BMA conference recommends no more taxpayer support for homeopathy

July 1, 2010

From the Daily Telegraph, 30 June 2010 (story by Ed West).

Homeopathy is a bitter pill for the taxpayer

There's no proof that it works, so why is the NHS spending £4 million a year on a placebo, asks Ed West.

It was a small victory for science, and an even smaller one for taxpayers. But opponents of public-sector mission creep will be cheered by this week's news from the British Medical Association conference in Brighton. It has recommended that the NHS should no longer fund homeopathy, on the grounds that there is no evidence that it works, and that it runs counter to all principles of evidence-based medicine.

The most outspoken supporter of the motion, Dr Tom Dolphin, had earlier compared homeopathy to witchcraft, but then apologised to witches on the grounds that this was unfair. Homeopathy, he said, was “pernicious nonsense that feeds into a rising wave of irrationality which threatens to overwhelm the hard-won gains of the Enlightenment and the scientific method”.

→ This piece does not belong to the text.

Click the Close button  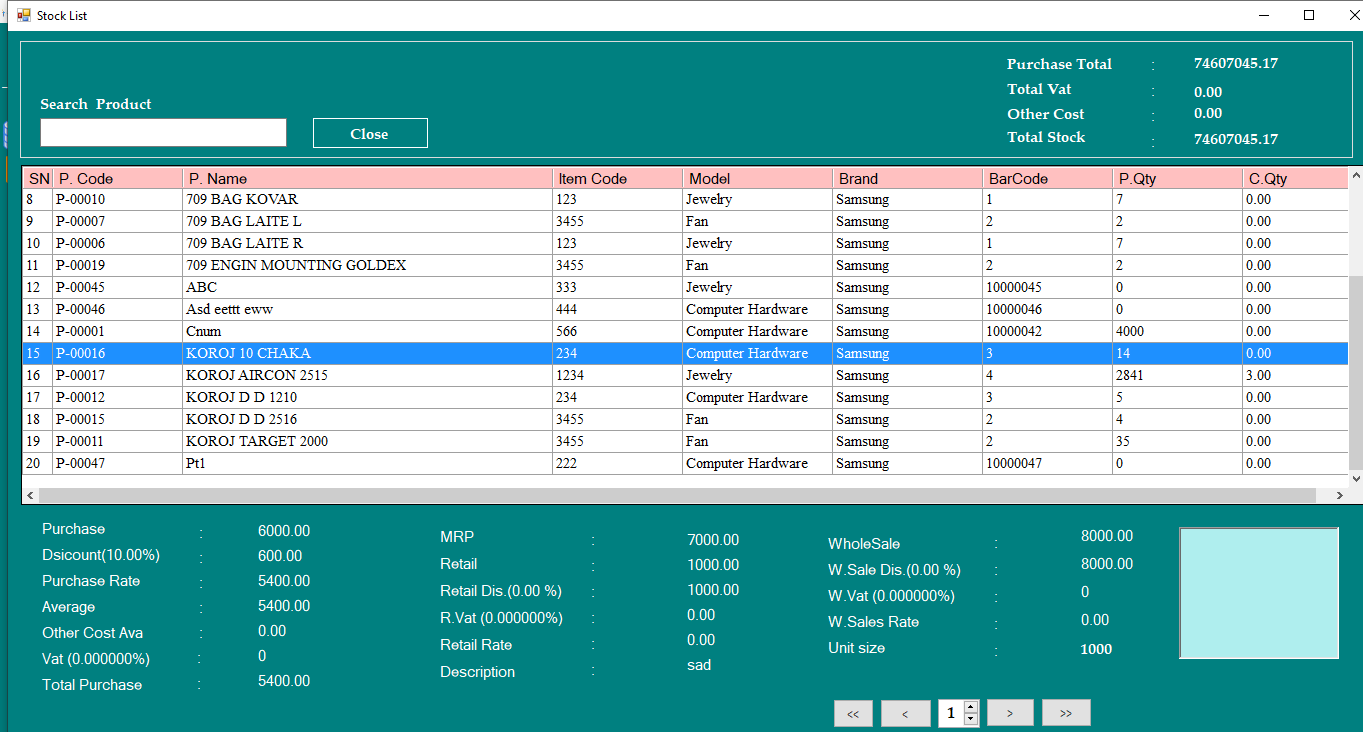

The theory behind homeopathy is that patients can be healed via the administration of the substances that caused their symptoms, diluted to the point where the remedies can contain barely a molecule of the original product. The idea is that treatment retains its power because water can “remember” the substance introduced to it.

Those who oppose public funding of homeopathy – ranging from MPs to the BMA – argue that this is nonsense. In January, a group opposed to “pseudoscience” called Ten23 staged a mass overdose outside Boots stores around the country in protest at their sale of the “medicine”. There were no fatalities. Yet such criticism has done little to dent the products' popularity. In my local high street in north London, Boots is just one of three shops selling homeopathic products. Few of the fashionable young mothers would be seen dead in a church, but they are happy to shop in the organic superfood store, which runs a homeopathy lab selling thousands of water capsules.

The standard objection from the rationalists is that it is one thing for believers to buy such placebo products, but quite another for the taxpayer to fund them. The BMA estimates that the NHS spends about £4 million a year treating 54,000 patients in four homeopathic hospitals, although the Department of Health says the medicines themselves cost only £152,000. In response, and without irony, a spokesman for the Society of Homeopaths complained that this was a mere 0.001 per cent of the NHS drugs budget – inviting the suggestion that diluting it by a few zeroes ought only to increase its effectiveness. Critics also point out that one reason the medicine is so cheap is because it largely comes out of a tap.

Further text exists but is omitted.